The range closed rapidly as they went into the torpedo attack at full speed. Smith glanced across and made out the solid, square figure of Gallina rock steady at the wheel of his boat. Beyond him was Pagani but hidden by the spray hurled up by Gallina’s boat. Smith faced forward again. Gallina gave a man confidence. He’d follow you to hell and bring you back. He stared at the ship, saw the wink of flame on her, a pinpoint that became a rash along her hull. Seconds later the shells shrieked overhead or burst far ahead of them hurling up a tower of water. Smith stared at the ship, eyes narrowed against the bursting spray, she was a big cruiser, but — ‘It’s not her!’ And: ‘Hard aport!’
He blinked the signal-lamp twice at the other boats, the signal to turn to port, blinked it again then screwed his eyes shut as a shell burst on Gallina’s boat. He opened them as the MAS heeled under his feet in the tight turn but he was blinded for some seconds and when his night sight returned they were tearing on through the darkness, deeper into the harbour and it was Pagani’s boat that followed in their wake.
He shouted at Pietro Zacco, ‘Gallina?’
The lieutenant shook his head, ‘All gone!’
Buckley said, ‘W
hen I looked round there was just bits of her falling into the sea.’
This was where the aerial photographs had shown Salzburg to be lying but she was gone now, as if spirited away.
*
The girl still lay on the bunk in the tiny cabin of Hercules as she had passed the night, wide-eyed and listening, afraid. She thought that this had been his cabin when he had slept aboard. Now it was her cell, a lock on the door and a sentry outside it. She had no lamp, had refused it, and so they’d agreed not to screw the deadlight down over the scuttle. She wanted to see the night outside.
The flicker of gunfire jerked her from the bunk to stand peering out of the scuttle. She could not hear the guns because of the steady beat of the drifter’s engines but she could see the distant flashes.
He would be out there, in the midst of them.
She hammered on the door and the sentry shouted for Menzies. He told her unhappily, ‘No news, I’m afraid. Still, no news is —’
She asked, ‘Are they late?’
‘Well, they can’t run these things like a train timetable, you know.’ He was trying to cheer her but she turned from him and he said awkwardly, ‘As soon as I have any news I’ll do anything I can...’
‘Thank you.’
Menzies climbed to the wheelhouse. Gunfire lit the horizon and he heard the distant rumble of it as he ran up the ladder. In the wheelhouse he said, ‘She wanted news.’

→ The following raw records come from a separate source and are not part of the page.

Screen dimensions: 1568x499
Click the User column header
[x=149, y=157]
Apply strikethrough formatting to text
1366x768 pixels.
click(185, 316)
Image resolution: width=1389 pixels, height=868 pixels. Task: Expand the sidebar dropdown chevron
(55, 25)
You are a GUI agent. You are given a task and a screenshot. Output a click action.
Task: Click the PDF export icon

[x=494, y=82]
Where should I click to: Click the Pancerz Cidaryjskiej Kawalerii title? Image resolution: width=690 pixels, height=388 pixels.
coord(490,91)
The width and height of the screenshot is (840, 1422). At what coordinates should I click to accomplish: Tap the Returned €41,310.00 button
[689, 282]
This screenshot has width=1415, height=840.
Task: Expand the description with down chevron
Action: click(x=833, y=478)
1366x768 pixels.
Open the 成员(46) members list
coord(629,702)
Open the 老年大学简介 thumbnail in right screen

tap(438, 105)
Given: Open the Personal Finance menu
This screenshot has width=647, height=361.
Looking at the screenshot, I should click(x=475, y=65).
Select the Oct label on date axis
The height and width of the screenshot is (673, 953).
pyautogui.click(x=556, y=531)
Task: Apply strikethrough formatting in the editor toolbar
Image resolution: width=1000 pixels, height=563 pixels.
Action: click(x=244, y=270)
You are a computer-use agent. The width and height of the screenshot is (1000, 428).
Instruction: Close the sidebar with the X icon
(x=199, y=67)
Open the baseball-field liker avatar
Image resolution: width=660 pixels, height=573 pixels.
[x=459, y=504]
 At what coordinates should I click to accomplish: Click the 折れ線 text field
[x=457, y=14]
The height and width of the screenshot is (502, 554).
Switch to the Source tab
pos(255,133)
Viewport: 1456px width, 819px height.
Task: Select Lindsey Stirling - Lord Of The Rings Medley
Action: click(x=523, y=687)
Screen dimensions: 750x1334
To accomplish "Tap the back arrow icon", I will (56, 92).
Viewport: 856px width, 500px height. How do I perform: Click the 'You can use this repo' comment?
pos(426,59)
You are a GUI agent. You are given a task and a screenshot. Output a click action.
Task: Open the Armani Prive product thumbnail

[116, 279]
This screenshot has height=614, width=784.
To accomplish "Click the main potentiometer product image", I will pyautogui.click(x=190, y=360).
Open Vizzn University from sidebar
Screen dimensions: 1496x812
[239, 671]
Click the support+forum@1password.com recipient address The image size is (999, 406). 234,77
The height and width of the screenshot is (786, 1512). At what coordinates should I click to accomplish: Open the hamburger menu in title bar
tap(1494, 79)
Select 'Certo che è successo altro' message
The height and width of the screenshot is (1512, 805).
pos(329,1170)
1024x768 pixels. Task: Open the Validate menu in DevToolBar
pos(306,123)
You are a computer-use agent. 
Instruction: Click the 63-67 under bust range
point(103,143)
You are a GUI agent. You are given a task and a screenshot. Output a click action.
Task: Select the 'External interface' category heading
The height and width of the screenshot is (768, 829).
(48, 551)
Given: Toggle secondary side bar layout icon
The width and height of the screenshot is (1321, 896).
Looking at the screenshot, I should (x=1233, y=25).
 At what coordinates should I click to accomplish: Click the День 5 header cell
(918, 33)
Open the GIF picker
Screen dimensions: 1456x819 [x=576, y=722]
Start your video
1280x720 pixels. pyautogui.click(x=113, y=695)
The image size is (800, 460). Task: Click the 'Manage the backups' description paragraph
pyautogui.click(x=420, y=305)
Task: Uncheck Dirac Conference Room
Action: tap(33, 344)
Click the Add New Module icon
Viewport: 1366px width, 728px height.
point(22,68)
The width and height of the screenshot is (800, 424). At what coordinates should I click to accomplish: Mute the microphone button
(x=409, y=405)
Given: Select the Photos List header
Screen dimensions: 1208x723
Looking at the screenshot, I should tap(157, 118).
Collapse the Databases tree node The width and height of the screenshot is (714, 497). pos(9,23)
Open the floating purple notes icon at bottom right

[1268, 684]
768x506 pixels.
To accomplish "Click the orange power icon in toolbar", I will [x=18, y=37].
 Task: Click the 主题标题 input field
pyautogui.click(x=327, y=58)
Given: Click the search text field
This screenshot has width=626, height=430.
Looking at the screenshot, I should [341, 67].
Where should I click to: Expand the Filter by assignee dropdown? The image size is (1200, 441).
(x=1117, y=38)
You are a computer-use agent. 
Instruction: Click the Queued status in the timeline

Fred Archbold muttered, ‘Who doesn’t?’ Then he added, ‘I think we ought to give her a breath of fresh air when it gets light.’
‘She’s worried.’ Menzies stared at Archbold. ‘Not about herself, though she should be.’ He did not want to think about what lay ahead for the girl locked below. He looked towards the lightening on the horizon. ‘Something’s gone wrong. They’re under fire.’ He and Archbold had their orders, to patrol and wait for the return of the boats but to leave at first light, without them if necessary. Tamely wait for dawn and then run for home? The boats were in trouble but what could Hercules do? She was not a fighting ship, could do nothing against the fleet in Pola or its defences. And the orders were given by Smith, who was not a man to be disobeyed.